Rick McDowell and Mary Trotochaud, a husband and wife humanitarian assessment team working for the American Friends Service Committee as Iraq country representatives, were in Kansas City for two days in October to speak to students at Avila and Rockhurst universities about their experiences with the Iraqi people.

McDowell and Trotochaud arrived in Baghdad in April 2003, shortly after coalition forces reached the city. It was not their first trip to Iraq. McDowell had been a member of 15 anti-sanction delegations to Baghdad between 1996 and 2003, and Trotochaud participated in two delegations during 2002.

"This time when we got there, the invasion had just ended, so it was very visible in the bombed out buildings," Trotochaud said in a telephone interview from Akron, Ohio. "What stood out was the total lack of security. There was a lot of looting and burning, and the streets were very unsafe. Even under the old regime, the city was always very safe to walk around in. Now it is not. Even after 18 months, many of the buildings are still unrepaired," she said.

Trotochaud said security continues to be a grave concern to the Iraqi people. While they are very happy to see Saddam Hussein's' regime gone, they remain fearful of the long process of reconstruction. Unexploded ordinance litters the streets, schools and neighborhoods, she said. Basic services such as electricity and water are still erratic, although some progress has been made in rebuilding the infrastructure and restoring phones, water and electricity to pre-invasion conditions.

"Civilians are suffering," Trotochaud said. "In the wake of the invasion, security, not just safety, but job security, schools and food, disappeared so quickly that the people ask where the freedom is. Iraqis just want to have jobs and raise their kids."

#### DATA LISTING:
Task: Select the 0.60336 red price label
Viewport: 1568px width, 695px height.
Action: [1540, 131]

---

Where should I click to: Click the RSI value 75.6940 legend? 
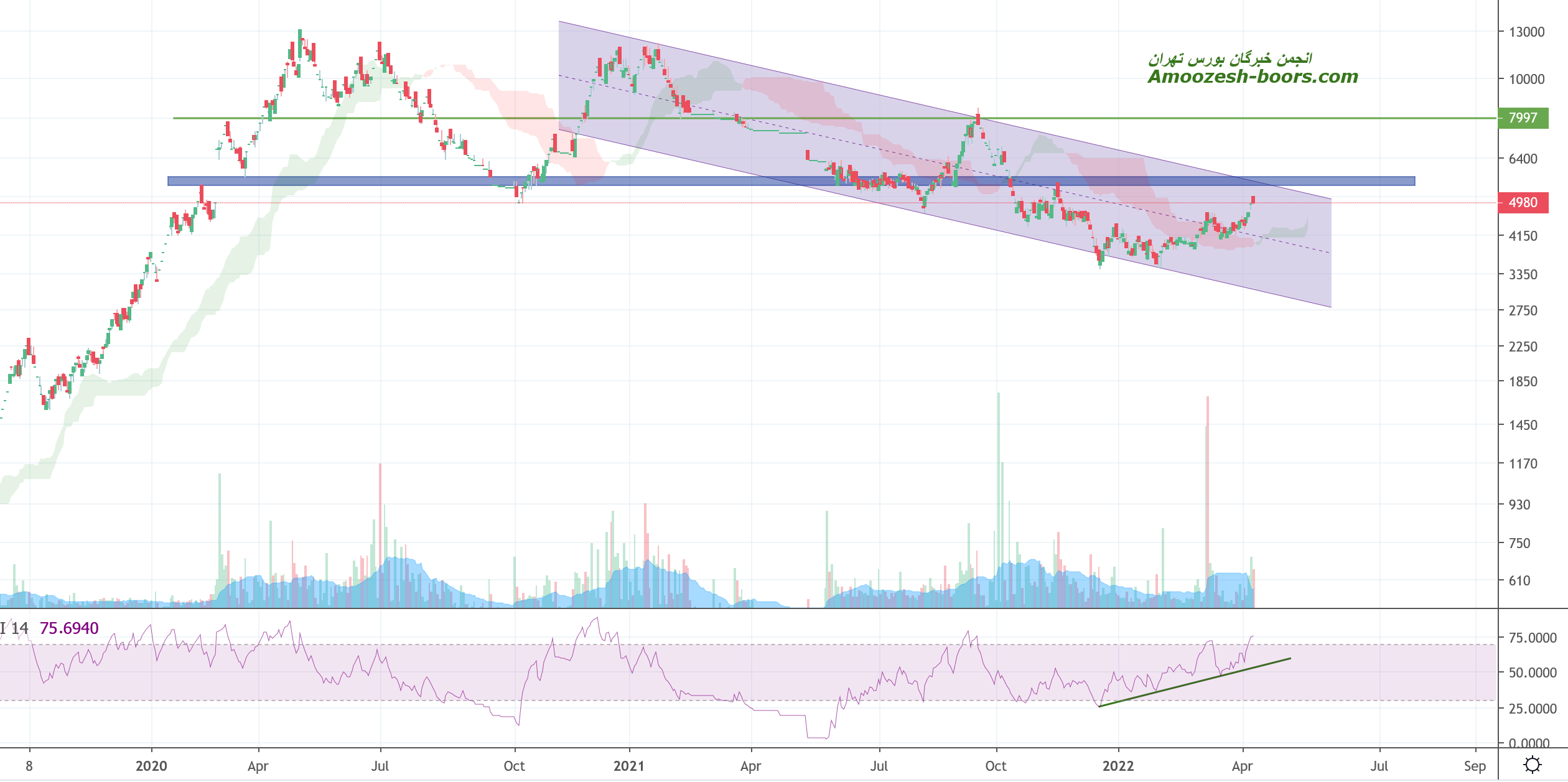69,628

#### TASKS FOR THIS EXERCISE:
a – In the article on the Iraq assessment team, in how many anti-sanction delegations to Baghdad did McDowell take part between 1996 and 2003?
b – Render this sentence from the article on the Iraq assessment team into Spanish: "McDowell and Trotochaud arrived in Baghdad in April 2003, shortly after coalition forces reached the city."
c – Carry on the article about the Iraq assessment team from its final sentence.

#### THE REPLIES:
a – 15

b – McDowell y Trotochaud llegaron a Bagdad en abril de 2003, poco después de que las fuerzas de la coalición llegaran a la ciudad.

c –
"We can no longer believe that the U.S forces in Iraq are there to protect the Iraqi people, either physically or economically," she said. "More than 20,000 Iraqis have died and many more wounded in the aftermath of the invasion. Millions are unemployed. Increasingly, they fear for their lives and the lives of their families."

The "insurgents" have been given a lot of press, Trotochaud said. She said they are made up of divergent forces - terrorists, religious extremists, even criminals - and are a small minority of about 20,000 people in a country of about 25 million.

A lot has been written about the Shiite and the Sunni Muslims in the past couple of years, she said. "Actually the Iraqis don't understand religious divisions, and that only adds to the chaos. Iraqis are Iraqis first, Muslim second," she said. "The Shiite and Sunni Muslim designations have been superimposed on the people, which creates more divisiveness, and the threat of a civil war looms ever closer," she said.

"There's no accountability in spending, so funds are misspent or not spent in rebuilding the cities and restoring the services," Trotochaud said. "The civilians are not being put back to work; they're not being empowered to control their own country."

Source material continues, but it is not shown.